▼
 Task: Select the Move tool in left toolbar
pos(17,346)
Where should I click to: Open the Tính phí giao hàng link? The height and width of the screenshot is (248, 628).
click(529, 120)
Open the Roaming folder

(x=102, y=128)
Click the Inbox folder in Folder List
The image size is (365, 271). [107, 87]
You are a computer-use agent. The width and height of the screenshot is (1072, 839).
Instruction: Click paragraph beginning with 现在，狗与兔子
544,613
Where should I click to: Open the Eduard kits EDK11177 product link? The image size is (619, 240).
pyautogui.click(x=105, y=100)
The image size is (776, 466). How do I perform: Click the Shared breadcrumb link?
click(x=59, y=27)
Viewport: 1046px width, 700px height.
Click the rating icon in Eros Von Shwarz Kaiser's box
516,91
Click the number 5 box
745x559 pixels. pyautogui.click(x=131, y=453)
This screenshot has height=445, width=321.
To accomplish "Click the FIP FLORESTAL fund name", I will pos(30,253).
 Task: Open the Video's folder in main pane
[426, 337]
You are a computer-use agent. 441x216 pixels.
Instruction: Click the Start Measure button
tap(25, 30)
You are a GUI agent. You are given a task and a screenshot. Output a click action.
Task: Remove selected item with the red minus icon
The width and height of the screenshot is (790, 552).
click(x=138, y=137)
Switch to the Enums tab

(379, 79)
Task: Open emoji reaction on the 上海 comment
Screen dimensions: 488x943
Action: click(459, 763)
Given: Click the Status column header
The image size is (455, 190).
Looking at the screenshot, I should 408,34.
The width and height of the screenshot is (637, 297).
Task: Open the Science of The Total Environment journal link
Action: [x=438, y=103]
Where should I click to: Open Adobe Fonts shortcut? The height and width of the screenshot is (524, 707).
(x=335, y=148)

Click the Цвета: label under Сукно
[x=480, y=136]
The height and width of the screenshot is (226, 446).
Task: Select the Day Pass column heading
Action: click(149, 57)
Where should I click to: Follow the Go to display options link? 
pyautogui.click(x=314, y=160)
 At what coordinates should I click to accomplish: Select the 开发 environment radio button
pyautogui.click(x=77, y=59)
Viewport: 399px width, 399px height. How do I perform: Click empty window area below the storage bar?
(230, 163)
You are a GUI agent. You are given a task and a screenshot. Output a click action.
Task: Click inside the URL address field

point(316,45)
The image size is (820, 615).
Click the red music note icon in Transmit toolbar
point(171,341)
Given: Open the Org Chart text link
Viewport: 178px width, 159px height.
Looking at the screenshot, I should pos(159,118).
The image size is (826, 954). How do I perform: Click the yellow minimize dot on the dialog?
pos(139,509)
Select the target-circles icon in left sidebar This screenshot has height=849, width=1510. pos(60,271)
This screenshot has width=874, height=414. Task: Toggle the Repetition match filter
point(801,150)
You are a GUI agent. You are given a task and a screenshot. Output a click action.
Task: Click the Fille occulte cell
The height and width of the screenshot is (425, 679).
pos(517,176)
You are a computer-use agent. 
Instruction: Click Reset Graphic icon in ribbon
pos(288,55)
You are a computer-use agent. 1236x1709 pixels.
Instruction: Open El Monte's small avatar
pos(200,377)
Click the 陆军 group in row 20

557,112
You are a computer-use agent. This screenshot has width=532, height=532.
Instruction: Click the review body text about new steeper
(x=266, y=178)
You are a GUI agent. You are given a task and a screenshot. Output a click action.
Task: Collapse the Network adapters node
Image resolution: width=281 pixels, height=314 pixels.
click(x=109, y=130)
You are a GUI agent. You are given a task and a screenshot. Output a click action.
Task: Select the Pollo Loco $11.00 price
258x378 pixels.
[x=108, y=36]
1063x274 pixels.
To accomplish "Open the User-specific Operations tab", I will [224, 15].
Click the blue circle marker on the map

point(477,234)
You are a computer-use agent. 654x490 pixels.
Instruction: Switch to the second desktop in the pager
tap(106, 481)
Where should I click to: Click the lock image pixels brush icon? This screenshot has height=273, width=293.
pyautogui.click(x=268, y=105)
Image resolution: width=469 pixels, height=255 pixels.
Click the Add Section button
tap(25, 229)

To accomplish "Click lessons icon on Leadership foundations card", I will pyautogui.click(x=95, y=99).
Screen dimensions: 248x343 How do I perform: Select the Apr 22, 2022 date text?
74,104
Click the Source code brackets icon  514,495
▲
-- Aim of the task --
Return, in full, every line of these entries that holds "computer".

-- Result for this task --
You are a computer-use agent. The width and height of the screenshot is (1072, 839).
You are a computer-use agent. 441x216 pixels.
You are a computer-use agent. 
You are a computer-use agent. 1236x1709 pixels.
You are a computer-use agent. This screenshot has width=532, height=532.
You are a computer-use agent. 654x490 pixels.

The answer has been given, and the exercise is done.